## 依頼内容
次の(a)〜(c)がそれぞれ本文と合っているかを「はい」か「いいえ」で答え、決め手となる本文の語句をそのまま引用してください。(a) 相浦は建築士である。(b) モモコは吹奏楽部の部長を務めていた。(c) タケシはバンドでギターを弾いている。

相浦と加藤とは知り合って間もなく結婚することとなった。
相浦は「僕ァ、建築士だからさァ、巨大な家(チチ男ハウス)を作れるよォ!」と言って一軒家を建てた。そして結婚を機に家族全員、ひとつ屋根の下で暮らすことになった。

もう一度明記するがこの時点で、相浦の長男は十七歳、加藤の長女も十七歳である。

他にも下の子がいる。

私と相浦タケシ、加藤モモコ

ひとつ屋根の下での生活が始まった。八人家族。
この生活が始まる数ヶ月前に私(二十一歳)は長男、相浦タケシ(十七歳)とは知り合っており、同じバンドメンバーとなっていた。
であるから義妹テンプレートが発動して新しい生活スタイルとなるということは聞いていた。その話を聞いて、そんなことが本当に有り得るのか?
と、率直に驚いたのを覚えている。

長女加藤モモコ(十七歳) もタケシと同じく高校二年生だ。
同じ屋根の下となって、タケシが長男でその義妹がモモコとなる。
モモコちゃんは明るく活発な子で学業優秀。吹奏楽部の部長を務めていた。部員百人を超す名門校だ。

二〇二四年現在からすると十八年前の話だけれども……現在でこそ多様性社会ということだが、今、考えてもやはり無理があるように思える。違和感なく受け入れることは出来ないのではないか。多様性云々ではない。

相浦家と加藤家について非難するつもりは全くない。何か事情があったからかもしれない。

現代でもやはり特殊な環境であるということは「義妹生活」というアニメが最近放映されていることからも明白だ。古くは「ママレード・ボーイ」なんてのも朝、子どもが観る時間帯に放映されていたのを覚えている。特殊であるから物語となる。特殊……「特殊な設定」か。

義妹との恋愛云々よりも本当の兄妹での恋愛だとかのほうがよっぽど特殊だけれどもね。でも、その場合って多くの人々は拒否反応の示す。妹とか姉がいる男とかをさ、からかうでしょ?
「お前、妹(姉)と付き合ってんだろ?」
って。

かくいう相方、サスペンダーよしおも妹が二人居るが、全否定するだろう。というかしていた。散々からかったからね。

もし肯定したら気持ち悪いよね。

知っている限りの友人知人は100%否定する。
それは、どんなに社会が多様化しようとも変わらないだろう。

実際の生活

さて、前述したとおり私とタケシとは同じバンドメンバーだ。私はギター、タケシはベースを弾く。他にギターボーカルを務めるヨーヘイ(十七歳) と、私と同い年のドラマーであるコータとの四人編成だった。

意外とバンドメンバー同士っていうのはプライベートで遊ばないというケースが多い。

## データ行

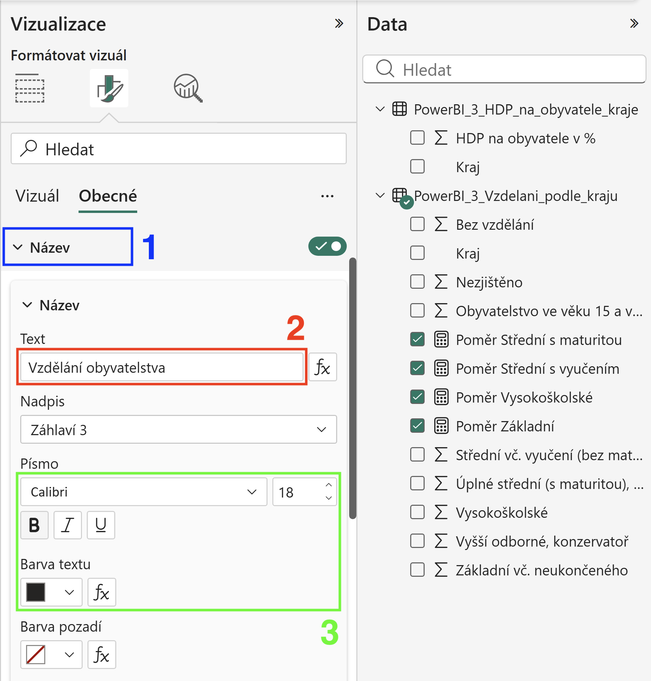Collapse the Vizualizace pane with the chevrons
The image size is (651, 681).
point(339,24)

## 最終回答
(a) はい。「僕ァ、建築士だからさァ」
(b) はい。「吹奏楽部の部長を務めていた」
(c) いいえ。「タケシはベースを弾く」